None of these billionaires are lacking in money. Their wealth is primarily determined by how the GOOG and AAPL stock performs. I applaud a compensation structure that rewards CEOs who truly add value to a company instead of just holding the job. Long term ownership is the key part of a proper incentive structure for senior executives. While I do believe that all three of these men have taken the $1 salary as symbolic gesture of how they feel about their work, I also feel that $1 salary is a bit of a sham.

In the case of Steve Jobs, his $1 salary is particularly disingenuous because he receives particularly generous compensation in the form of stock. The Googler’s $1 salary is a more genuine reflection of their compensation as they are not given gigantic stock grants. They have enough stock as is.

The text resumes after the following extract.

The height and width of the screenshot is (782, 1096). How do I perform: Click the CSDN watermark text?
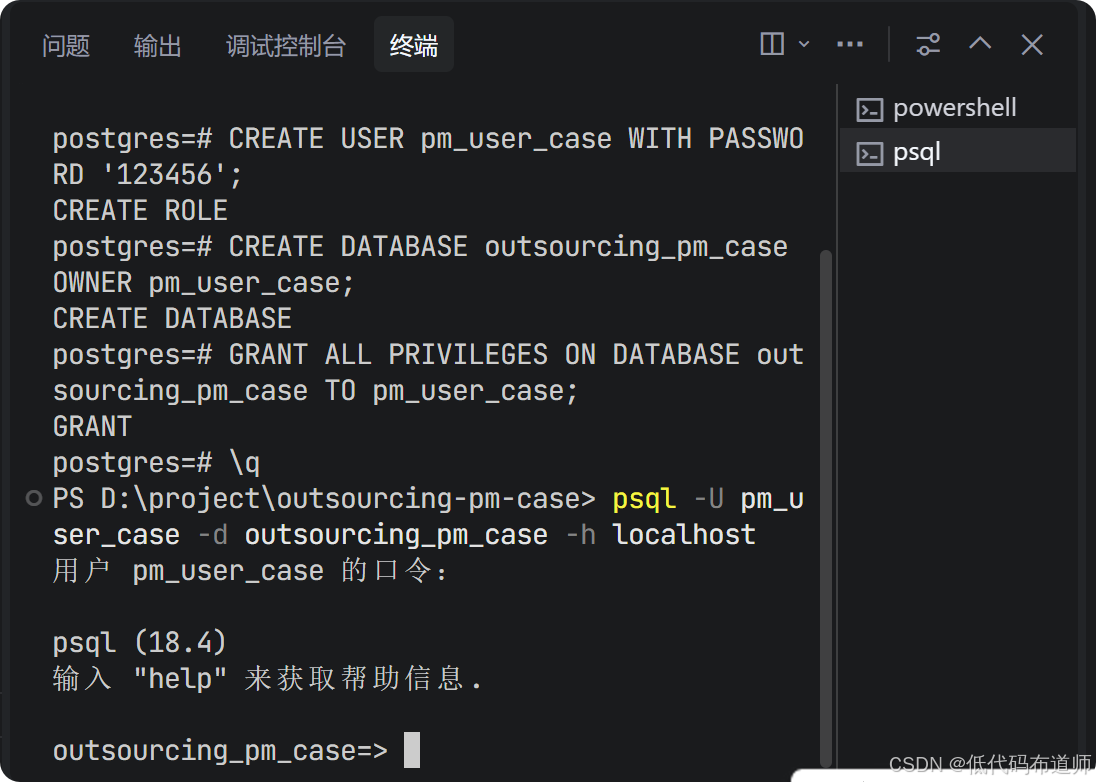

The problem of the $1 salary is that it’s another example of the problem with having two different tax rates for capital gains versus income. I have a problem with this in the realm of private equity, and with further reflection have an increasing problem with it in all aspects. Not only are capital gains taxed at lower rate, but income derived by capital gains avoid payroll taxes as well. The uber wealthy like Jobs and Larry Page can avoid paying social security and medicare taxes. Are they intentionally avoiding these taxes? In the case of Larry and Sergey, I doubt it. Steve Jobs, I’m not so sure of. Regardless of the reason for their compensation structure, it exposes flaws in what should be progressive tax structure.

At the same time I am conflicted. Fundamentally I do understand why it’s good to have a lower capital gains rate - to spur new investment. The problem is really with what is often an arbitrary distinction between regular income and capital gains. Salespeople who are paid by commission have as much income risk as as an executive who is paid by stock grants. Yet their incremental income is viewed very differently by the IRS.